Öcalan daveti ise skandal oldu. On binlerce insanın ölümünden sorumlu, ayrılıkçı bir terör örgütünün liderini meşrulaştırabilecek bu büyük adımın milliyetçi partinin liderinden gelmesi herkesi şaşırttı.
Sonrasında Yüksek Seçim Kurulu tarafından seçime ehil görülmüş ve halk tarafından seçilmiş belediye başkanlarının görevden alınması ise önceki barış adımıyla birlikte düşünüldüğünde tam bir çelişki anlamına geldiğinden yine herkesi şaşırttı.
İki soru zihinlerimizi doldurdu:
1) Ne yapmaya çalışılıyor?
2) Yapan kim?
Yapan, Cumhurbaşkanı ve AK Parti Genel Başkanı Recep Tayyip Erdoğan mı? Yoksa daha derin bir devlet organizasyonu mu söz konusu?

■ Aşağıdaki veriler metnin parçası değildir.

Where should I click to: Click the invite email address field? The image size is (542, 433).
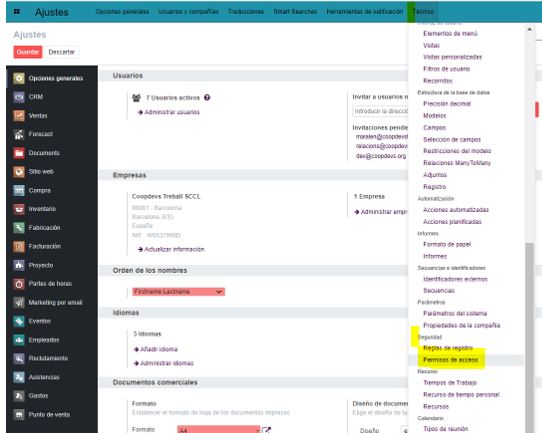tap(380, 111)
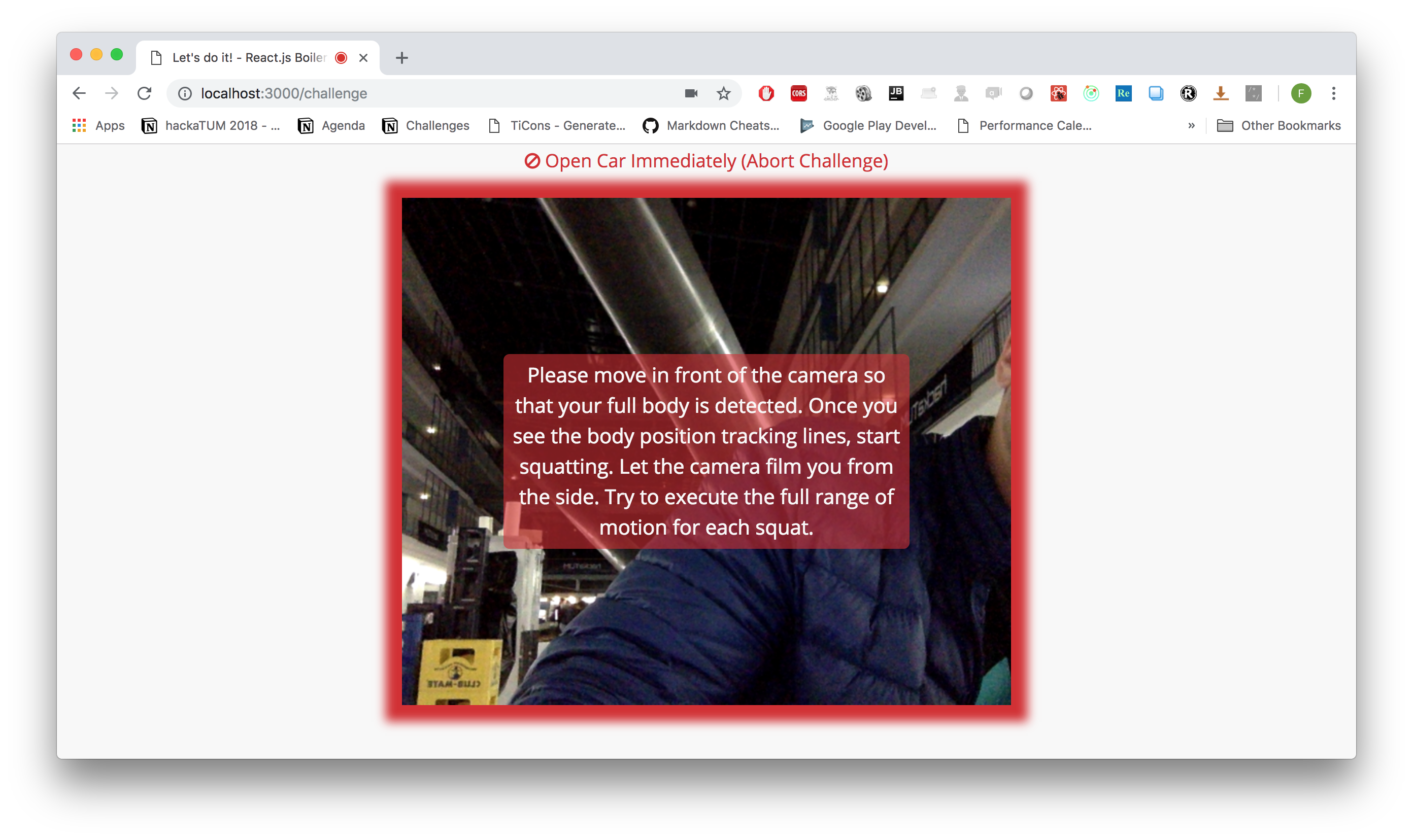Click the blue Re extension icon
Viewport: 1413px width, 840px height.
click(1123, 93)
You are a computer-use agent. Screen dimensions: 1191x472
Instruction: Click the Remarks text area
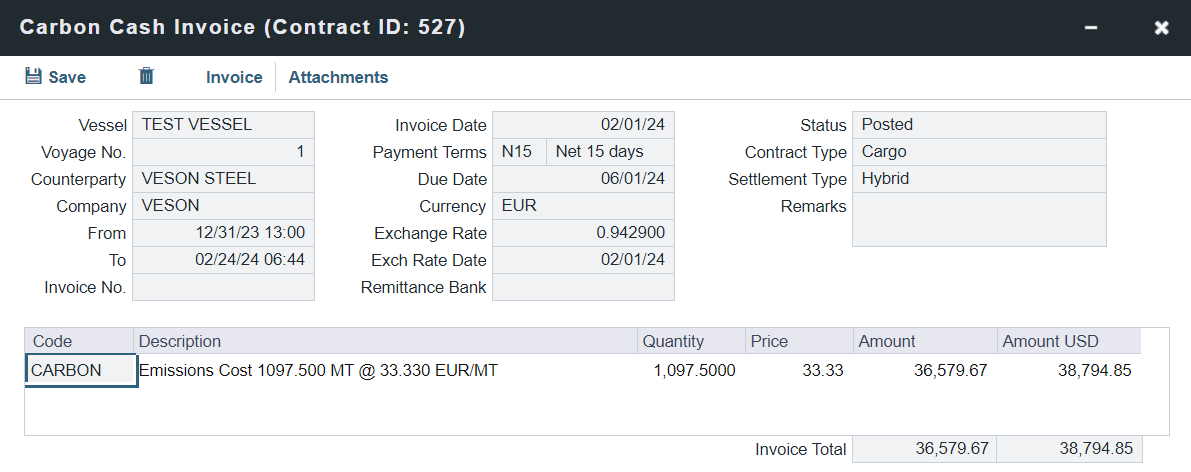[x=979, y=219]
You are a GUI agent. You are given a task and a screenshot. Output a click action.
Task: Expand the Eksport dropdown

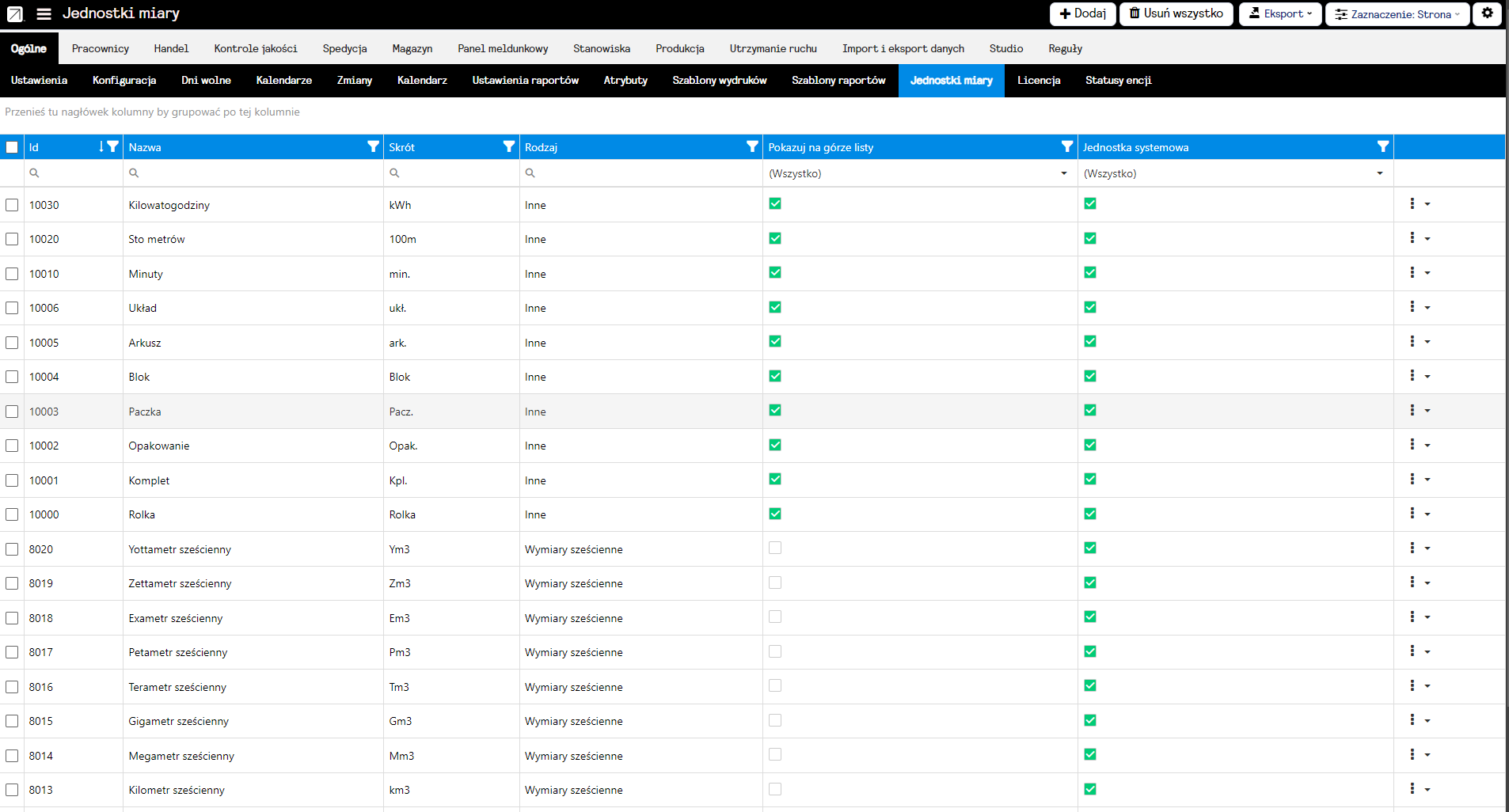[x=1279, y=13]
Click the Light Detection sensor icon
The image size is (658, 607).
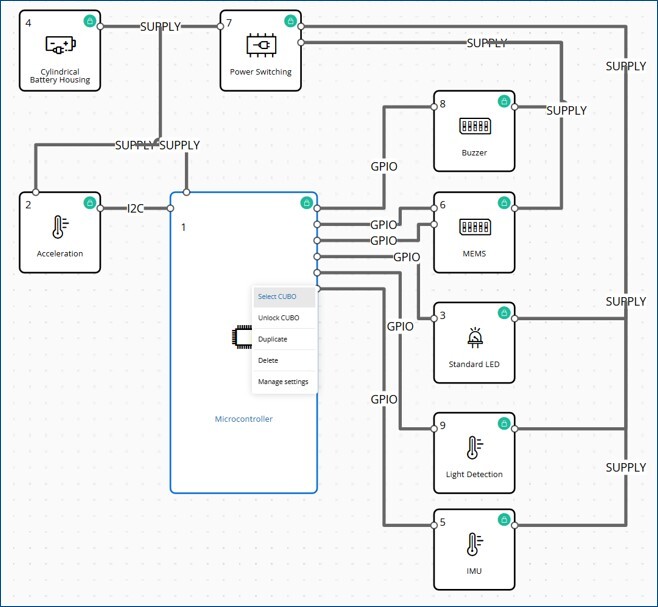pos(473,447)
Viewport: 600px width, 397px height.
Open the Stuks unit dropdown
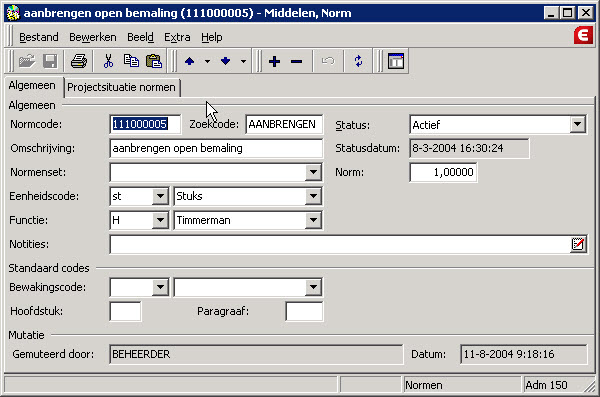pos(313,196)
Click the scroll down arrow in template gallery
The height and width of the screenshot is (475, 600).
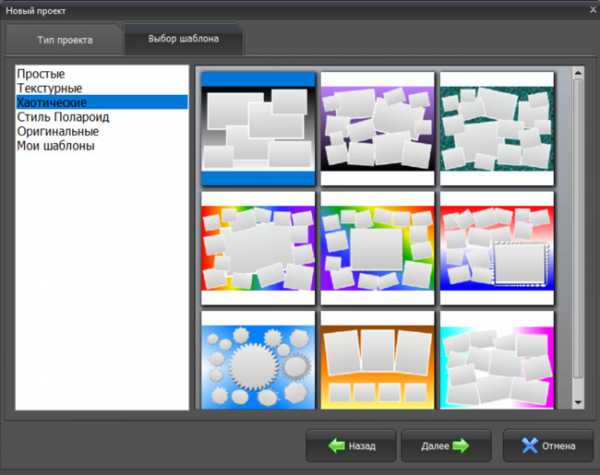click(x=577, y=401)
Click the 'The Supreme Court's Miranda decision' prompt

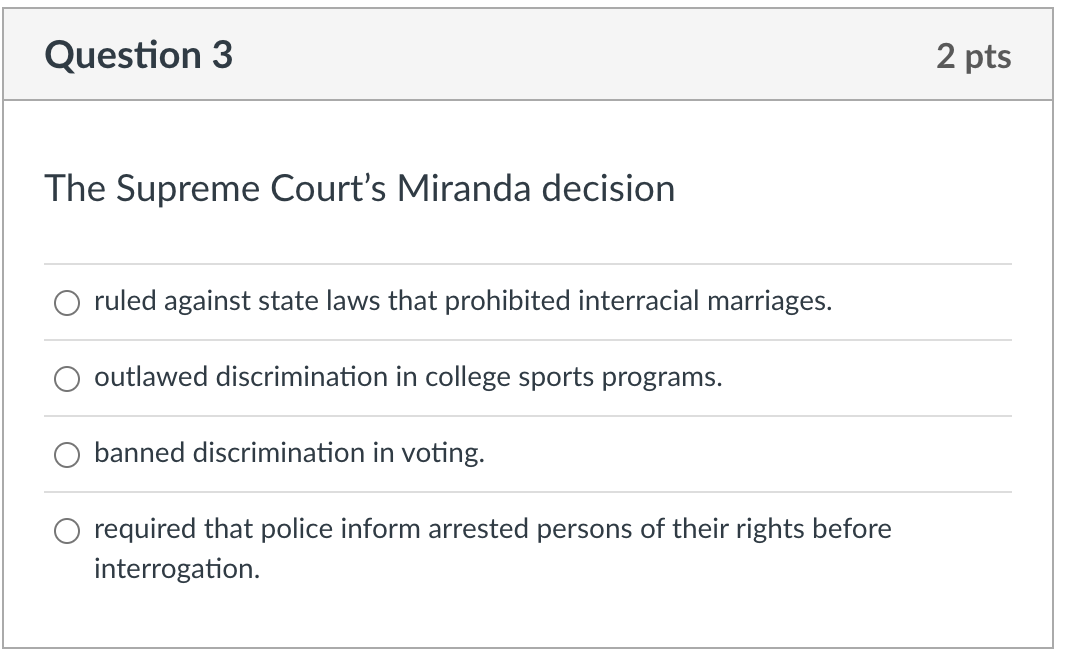pos(360,188)
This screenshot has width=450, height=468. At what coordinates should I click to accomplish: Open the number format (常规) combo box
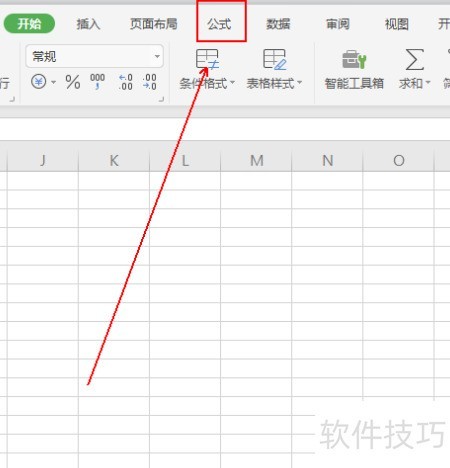point(94,56)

Daha derin bir organizasyon olduğu muhakkak. Fakat bu organizasyonun Sayın Erdoğan’a yarayan yönleri olabilir. Nitekim kendisi de “Terörü bitirerek 40 yıllık siyasi hayatımızı taçlandırmak niyetindeyiz” dedi.
Peki devletin yapmaya çalıştığı ne?
Daha önce çözüm sürecinde yapılan hatadan ders alınıyor: Çözüm süreci, PKK’nın bölgedeki gücünü artırıp, şehirleri işgale kalkışmasıyla sabote olmuştu.
Bu sefer devlet resen bir süreç yürütüyor. Belli bir muhatap yok, dolayısıyla aldanmayacak. Lakin muhatapsızlığın ciddi zorlukları da olacaktır. İlk zorluk, ne olup bittiğinin kimse tarafından anlaşılmaması.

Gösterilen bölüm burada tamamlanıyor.